MICHAEL KREPON: Well, the speech that he gave to the country which was a very superb really talked about a domestic agenda. He had six or seven agenda items, and most of them had to do with fixing the country. The country has the most severe problems: Economic problems, corruption problems, sectarian, domestic violence, the federation that is Pakistan is at risk. There are centrifugal forces at work in the country. That is his stated agenda. He has also said in passing that he wants to improve relations with India.
GWEN IFILL: Now, troops are actually be withdrawn from the border at Kashmir. Is that taking a step toward that new warmth that you were talking about?
MICHAEL KREPON: There is an international border between India and Pakistan, and then there is a line of control which is not an international border. It's a line that divides Kashmir. And fighting, the violence, the infiltration is going on at the line of control. General Musharraf has done something very important. He has taken a step which is substantive and verifiable to take troops that were on a heightened state of alert and put them back in the barracks, I suspect India will do the same but most of the problem --
GWEN IFILL: Is not where he decided to step in.
MICHAEL KREPON: Is elsewhere.
GWEN IFILL: What do you think is going to happen as far as the line of control issue?
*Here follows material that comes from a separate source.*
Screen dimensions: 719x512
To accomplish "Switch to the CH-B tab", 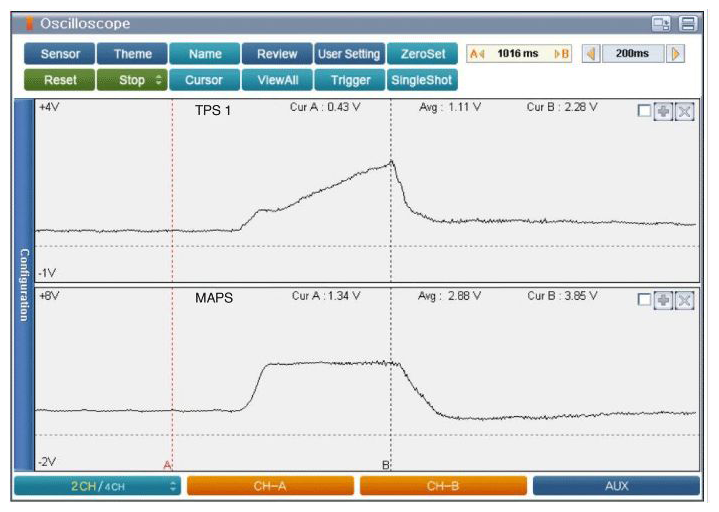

MANSOOR IJAZ: Well, I think that p the interesting thing about the line of control problem at this date and time is the snows have started falling in the Himalayas. And, in fact, one of the proposals that was under consideration when the Kargil crisis was at its peak was to keep India quiet long enough to allow the guys on the hill to slip out under the cover of Mother Nature's skirt when the snows started falling. I don't think -- I think what Musharraf wants with India is simply just enough stability to allow him to execute that domestic agenda. I think that's really what he is looking for because the problems internally are so significant, and India does not need Islamic radicalism on its border either. And I think that's really why they're going to give him breathing space in the end, statements not withstanding.
GWEN IFILL: Is it fair to say that Pakistanis in general -- welcomed this change of government?
MICHAEL KREPON: The answer is question. The democratic experiment over the last 11 years has really failed Pakistan. Benazir Bhutto and Nawaz Sharif have both shortchanged the country in a serious way. Let me answer - let me talk about the line of control because I was there two weeks ago at lower elevation. And it's still very noisy there. There is still a lot of fighting and I expect that to continue. Generally Musharraf is committed to the Kashmiri cause, and he is very committed to giving the Indian army and the Indian security forces a hard time in Kashmir. I don't expect much change with respect to the friction along the line of control. I do expect General Musharraf not to repeat the extremely risky and bold move that he engineered with the prime minister's consent to seize and hold territory on the Indian side of the line of control. That was dangerous. It was a decisive first step but there was no exit strategy. For the country, General Musharraf has again shown us a decisive first step. Let's see if he has an exit strategy.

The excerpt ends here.